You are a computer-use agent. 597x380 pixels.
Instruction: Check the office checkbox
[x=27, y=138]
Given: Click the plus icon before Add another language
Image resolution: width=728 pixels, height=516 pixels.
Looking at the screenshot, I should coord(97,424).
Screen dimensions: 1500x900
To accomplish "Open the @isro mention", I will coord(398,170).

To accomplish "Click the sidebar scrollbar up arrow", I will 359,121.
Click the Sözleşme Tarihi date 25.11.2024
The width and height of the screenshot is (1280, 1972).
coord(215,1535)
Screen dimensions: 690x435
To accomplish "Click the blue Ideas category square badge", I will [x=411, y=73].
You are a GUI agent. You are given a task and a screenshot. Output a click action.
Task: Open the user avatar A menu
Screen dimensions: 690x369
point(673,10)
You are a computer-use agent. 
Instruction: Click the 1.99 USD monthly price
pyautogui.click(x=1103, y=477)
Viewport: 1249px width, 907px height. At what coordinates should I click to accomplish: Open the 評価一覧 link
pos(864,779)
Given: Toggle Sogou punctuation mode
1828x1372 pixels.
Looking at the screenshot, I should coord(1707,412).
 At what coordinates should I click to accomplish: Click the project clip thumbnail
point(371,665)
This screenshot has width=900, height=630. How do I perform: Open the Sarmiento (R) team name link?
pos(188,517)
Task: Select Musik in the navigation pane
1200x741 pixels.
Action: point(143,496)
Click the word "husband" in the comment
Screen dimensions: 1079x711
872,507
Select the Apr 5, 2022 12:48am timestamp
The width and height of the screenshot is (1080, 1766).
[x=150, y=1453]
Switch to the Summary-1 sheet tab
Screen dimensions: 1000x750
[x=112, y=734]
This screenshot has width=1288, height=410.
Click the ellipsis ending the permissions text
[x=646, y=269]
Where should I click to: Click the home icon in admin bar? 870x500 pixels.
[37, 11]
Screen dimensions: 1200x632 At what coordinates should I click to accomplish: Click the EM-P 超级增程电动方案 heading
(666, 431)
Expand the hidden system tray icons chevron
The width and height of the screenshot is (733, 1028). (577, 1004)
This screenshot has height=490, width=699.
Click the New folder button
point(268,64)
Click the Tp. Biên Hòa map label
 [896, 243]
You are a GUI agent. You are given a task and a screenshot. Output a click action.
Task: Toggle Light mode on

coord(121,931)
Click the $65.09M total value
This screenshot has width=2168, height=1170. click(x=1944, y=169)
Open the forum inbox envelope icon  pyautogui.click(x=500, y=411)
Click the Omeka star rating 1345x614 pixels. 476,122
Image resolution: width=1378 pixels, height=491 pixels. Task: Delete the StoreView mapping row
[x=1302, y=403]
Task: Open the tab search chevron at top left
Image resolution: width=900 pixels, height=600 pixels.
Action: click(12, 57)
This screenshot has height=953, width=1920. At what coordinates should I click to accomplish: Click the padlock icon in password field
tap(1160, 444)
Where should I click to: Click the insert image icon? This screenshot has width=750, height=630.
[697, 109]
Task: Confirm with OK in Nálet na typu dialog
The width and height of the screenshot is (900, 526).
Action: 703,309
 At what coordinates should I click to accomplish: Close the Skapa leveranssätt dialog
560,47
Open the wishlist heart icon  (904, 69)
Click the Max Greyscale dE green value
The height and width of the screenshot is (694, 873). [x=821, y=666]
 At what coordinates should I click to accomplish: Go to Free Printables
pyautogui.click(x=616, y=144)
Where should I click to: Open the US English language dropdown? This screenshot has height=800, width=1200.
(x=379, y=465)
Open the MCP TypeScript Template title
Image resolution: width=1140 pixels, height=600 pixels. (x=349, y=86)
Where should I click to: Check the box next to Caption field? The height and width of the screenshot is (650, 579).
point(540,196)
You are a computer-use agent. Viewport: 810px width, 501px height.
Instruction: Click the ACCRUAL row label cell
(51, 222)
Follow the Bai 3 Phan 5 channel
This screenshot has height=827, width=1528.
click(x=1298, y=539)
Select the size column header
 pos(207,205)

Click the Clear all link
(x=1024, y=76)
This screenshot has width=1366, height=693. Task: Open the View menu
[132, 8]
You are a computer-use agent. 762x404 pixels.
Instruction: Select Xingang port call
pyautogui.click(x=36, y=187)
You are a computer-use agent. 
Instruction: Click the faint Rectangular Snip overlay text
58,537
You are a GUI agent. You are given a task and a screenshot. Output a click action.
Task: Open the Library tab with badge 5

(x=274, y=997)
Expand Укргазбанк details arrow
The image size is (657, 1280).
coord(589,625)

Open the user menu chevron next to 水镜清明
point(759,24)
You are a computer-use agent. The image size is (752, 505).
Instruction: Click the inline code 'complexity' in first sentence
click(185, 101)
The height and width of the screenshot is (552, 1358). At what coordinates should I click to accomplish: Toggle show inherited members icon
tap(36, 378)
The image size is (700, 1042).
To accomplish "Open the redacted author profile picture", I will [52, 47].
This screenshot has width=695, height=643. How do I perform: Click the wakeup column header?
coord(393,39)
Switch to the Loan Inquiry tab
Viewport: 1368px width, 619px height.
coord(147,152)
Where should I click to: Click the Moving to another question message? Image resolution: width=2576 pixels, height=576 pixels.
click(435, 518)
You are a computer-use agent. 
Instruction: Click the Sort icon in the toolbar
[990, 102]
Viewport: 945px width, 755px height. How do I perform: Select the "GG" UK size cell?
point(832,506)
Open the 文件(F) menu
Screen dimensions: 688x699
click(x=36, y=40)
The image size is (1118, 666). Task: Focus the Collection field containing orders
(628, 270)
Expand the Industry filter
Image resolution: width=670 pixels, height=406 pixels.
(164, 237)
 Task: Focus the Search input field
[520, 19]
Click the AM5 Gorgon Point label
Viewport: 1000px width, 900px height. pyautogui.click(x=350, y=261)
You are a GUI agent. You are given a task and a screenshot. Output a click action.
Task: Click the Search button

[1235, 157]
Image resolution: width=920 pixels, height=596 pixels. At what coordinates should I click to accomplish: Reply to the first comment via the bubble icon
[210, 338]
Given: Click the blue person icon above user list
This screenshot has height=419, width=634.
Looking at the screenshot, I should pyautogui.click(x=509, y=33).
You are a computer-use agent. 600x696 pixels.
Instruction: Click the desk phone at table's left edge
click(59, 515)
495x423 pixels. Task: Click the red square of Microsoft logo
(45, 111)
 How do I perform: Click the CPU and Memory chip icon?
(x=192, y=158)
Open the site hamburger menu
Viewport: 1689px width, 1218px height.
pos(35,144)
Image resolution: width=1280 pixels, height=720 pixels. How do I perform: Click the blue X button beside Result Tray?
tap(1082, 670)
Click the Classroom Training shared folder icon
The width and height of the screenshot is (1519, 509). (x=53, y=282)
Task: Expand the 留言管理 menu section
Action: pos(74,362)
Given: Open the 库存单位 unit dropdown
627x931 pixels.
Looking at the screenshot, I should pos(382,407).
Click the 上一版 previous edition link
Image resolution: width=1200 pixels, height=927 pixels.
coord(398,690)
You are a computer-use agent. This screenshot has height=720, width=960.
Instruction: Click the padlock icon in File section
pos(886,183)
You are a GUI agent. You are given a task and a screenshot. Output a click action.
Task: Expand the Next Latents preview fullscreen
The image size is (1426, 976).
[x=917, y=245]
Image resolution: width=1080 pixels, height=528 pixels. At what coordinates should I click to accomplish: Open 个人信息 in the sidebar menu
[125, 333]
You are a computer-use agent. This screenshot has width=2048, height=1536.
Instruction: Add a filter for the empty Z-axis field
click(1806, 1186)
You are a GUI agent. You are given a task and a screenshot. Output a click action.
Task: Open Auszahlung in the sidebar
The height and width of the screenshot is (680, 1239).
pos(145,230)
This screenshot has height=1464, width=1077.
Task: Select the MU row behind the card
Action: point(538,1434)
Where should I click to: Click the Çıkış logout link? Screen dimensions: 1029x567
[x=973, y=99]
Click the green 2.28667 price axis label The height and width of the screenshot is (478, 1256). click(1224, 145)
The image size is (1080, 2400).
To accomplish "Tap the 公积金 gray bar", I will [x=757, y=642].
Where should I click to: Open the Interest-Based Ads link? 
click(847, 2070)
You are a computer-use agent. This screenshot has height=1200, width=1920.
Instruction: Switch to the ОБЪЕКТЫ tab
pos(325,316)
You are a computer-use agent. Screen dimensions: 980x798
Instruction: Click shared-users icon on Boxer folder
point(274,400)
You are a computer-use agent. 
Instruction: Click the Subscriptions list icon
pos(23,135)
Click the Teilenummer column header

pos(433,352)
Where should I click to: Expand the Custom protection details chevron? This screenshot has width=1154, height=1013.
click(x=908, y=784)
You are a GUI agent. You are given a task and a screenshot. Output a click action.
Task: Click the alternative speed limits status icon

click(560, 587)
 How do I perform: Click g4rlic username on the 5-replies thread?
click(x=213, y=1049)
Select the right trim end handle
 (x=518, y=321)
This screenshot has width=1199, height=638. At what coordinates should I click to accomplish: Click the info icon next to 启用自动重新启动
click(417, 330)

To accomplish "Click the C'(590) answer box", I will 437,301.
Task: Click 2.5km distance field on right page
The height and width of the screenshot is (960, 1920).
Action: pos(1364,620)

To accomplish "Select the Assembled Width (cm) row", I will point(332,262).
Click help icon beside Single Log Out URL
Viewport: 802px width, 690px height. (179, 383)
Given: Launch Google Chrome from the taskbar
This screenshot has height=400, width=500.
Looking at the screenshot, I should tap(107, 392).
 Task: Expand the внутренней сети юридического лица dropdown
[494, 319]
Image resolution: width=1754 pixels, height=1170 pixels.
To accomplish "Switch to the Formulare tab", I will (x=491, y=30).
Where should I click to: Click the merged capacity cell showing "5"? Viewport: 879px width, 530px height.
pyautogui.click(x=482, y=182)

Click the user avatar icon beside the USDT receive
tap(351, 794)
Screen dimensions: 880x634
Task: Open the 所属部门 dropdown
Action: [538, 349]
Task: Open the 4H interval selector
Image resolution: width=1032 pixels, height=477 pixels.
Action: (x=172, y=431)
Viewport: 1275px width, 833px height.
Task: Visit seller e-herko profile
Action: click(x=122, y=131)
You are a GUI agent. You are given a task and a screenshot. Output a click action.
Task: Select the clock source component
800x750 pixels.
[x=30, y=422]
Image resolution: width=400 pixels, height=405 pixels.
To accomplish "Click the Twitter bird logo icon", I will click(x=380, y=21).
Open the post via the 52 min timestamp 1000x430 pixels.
──────────────────────────────
» **Directions**
Go line by line through the material above and return each one that includes "timestamp".

» **Response to this exercise**
Select the Apr 5, 2022 12:48am timestamp
Open the post via the 52 min timestamp 1000x430 pixels.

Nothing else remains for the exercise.